By providing their students with safety training, educators gain the satisfaction of knowing they have educated their students academically and improved their students' safety and employability.







Scott Burke, Loveland High School, Colorado


Scott Burke at Loveland High School is one of the creators of the Geometry in Construction program that is now replicated in over 300 high schools nationwide. The program centers on the construction of a complete house for a local family in need while simultaneously teaching the students the entire common core aligned geometry curriculum. To date, Burke and his students have constructed ten houses and are currently working on house number eleven. A big part of the program’s success has been the safety track record they have accomplished over this time which Burke says can only happen by developing a comprehensive culture of safety where all members of the program not only buy in, but also accept that safety is everyone’s responsibility. Burke explains that this involves a three-prong approach that motivates to think about safety practices. (Prong #1: Safety consciousness and teamwork. Prong #2: Data consciousness. Prong #3: Practice makes perfect and peer support mentors.)
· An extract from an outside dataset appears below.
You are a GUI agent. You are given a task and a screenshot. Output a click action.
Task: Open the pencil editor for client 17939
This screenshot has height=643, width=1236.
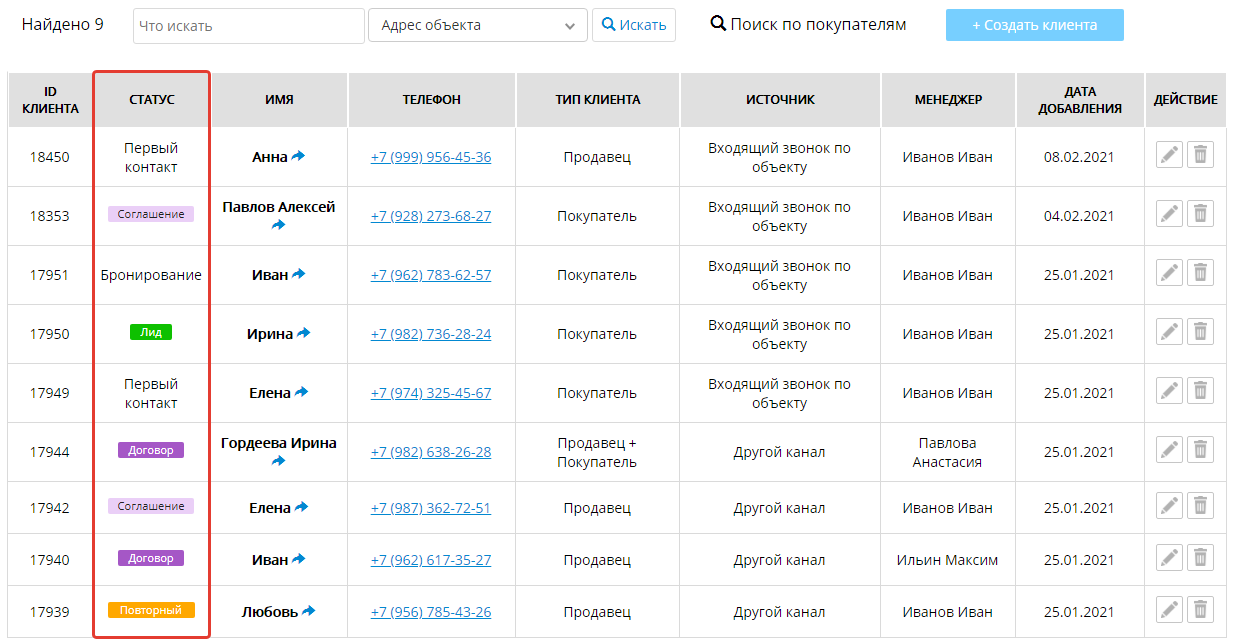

At the start of the program, students are introduced to safety training and must begin to understand the importance of safety and an awareness of protecting themselves and others. Teamwork exercises are used to get the large group of students to work together toward a common goal. All of Burke’s students must pass a safety observational test on all of the different tools and are accessed on how they interact and use the tools. With data consciousness in mind, Burke is able to talk about conditional probability as it relates to different career paths. He uses this lesson to apply real statistics from OSHA and the Department of Labor to bring more situational awareness to safety. “We can do this to a much greater degree because we are linking our construction classes to math class,” Burke explains.

Students receive hundreds of hours of in class practice, where they can apply their skills in a safe environment. In addition to the 150 or more students in his classes, 30 students return as leaders in the program and are trained as math tutors and enrolled into OSHA 10-Hour safety training. When their training is completed, they act as mentors on the construction site and oversee the work and safety issues that may arise. “Safety training starts on day one of the program and continues throughout the entire year on a daily basis. Beginning with teamwork, students are trained to have safety consciousness, which transitions directly to the construction site and all of the activities performed there,” Burke says.

Because Geometry in Construction is also part math class, Burke’s students are able to engage more with data and statistics than a normal construction class. While they learn about the sliding compound miter saw, the students will make eight chairs and one large ten-foot table out of 2x4’s. For their safety observational test, each student will have to measure, lay out one piece they are assigned to, and cut it correctly. Afterwards, the student leaders will assemble all of the cut pieces into finished projects. The projects are marketed and sold throughout the year and the proceeds help fund members of our local SkillsUSA chapter to travel to conferences.

The houses that Burke and his students build are through a partnership with Berthoud Habitat for Humanity. Every student who goes through the Geometry in Construction program works on the house for the family and gets to meet the family at some point throughout the year. At the Colorado Skills USA championship our students have won gold every year for the past eight years for their efforts in community service.

“We are a program about building people up in a world that so often tries to pull them down. Beyond building a house, our classroom is anchored to the notion about building up students and affecting the lives around you in a positive way.”